Pasado de rosca.
No se lo digas a nadie tiene más giros de guión que El origen, El secreto de sus ojos y toda la filmografía de Shyamalan juntos. Como en los ejemplos mencionados, las vueltas de tuerca en la película de Canet no responden a la lógica de la narración sino a la voluntad manipuladora del director. Todo suena falso desde la escena de apertura: el drama se instala mediante un torpe montaje paralelo entre un casamiento y un entierro, que incluye un imperdonable plano final dentro del crematorio. A medida que la película avanza, las situaciones se tornan cada vez más forzadas y es necesario que el protagonista explique y subraye todos los giros arbitrarios del relato para que nadie se quede afuera.
La película acumula los signos exteriores de riqueza como una gran dama cubierta de joyas.

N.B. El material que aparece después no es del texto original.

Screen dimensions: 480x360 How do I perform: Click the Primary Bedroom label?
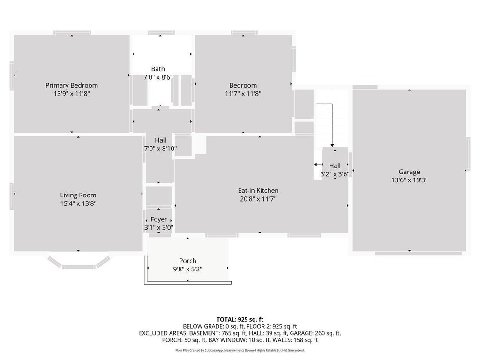[x=72, y=85]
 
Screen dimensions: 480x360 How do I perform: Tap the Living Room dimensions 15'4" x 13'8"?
[x=78, y=203]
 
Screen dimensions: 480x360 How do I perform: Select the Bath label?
[x=158, y=69]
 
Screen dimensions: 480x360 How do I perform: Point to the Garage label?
[x=409, y=172]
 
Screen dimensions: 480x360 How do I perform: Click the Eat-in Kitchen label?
[x=258, y=190]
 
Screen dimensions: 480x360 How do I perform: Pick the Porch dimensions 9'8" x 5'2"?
[x=188, y=269]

La inversión millonaria se refleja en una estética prolija y lustrosa similar a la de las grandes producciones hollywoodenses y en un elenco poblado de estrellas. El módico placer de asistir al desfile de actores consagrados se diluye entre los límites bruscos del guión y el abuso de unos primeros planos poco inspirados. Como una suerte de provocación al espectador, Guillaume Canet (actor de moda devenido director) le asigna a cada una de estas caras conocidas un rol secundario alejado de los habituales en su carrera. Pero lejos de ser una audacia, el jueguito no hace más que acentuar lo inverosímil del conjunto. El único acierto tal vez haya sido confiarle el personaje principal a un eterno segundón como François Cluzet, que sostiene una actuación realista incluso cuando unos mafiosos de buen corazón acuden en su ayuda y la película bordea lo risible. No se lo digas a nadie es un thriller de qualité, un bodoque a medio camino entre la intriga rebuscada y el drama anodino.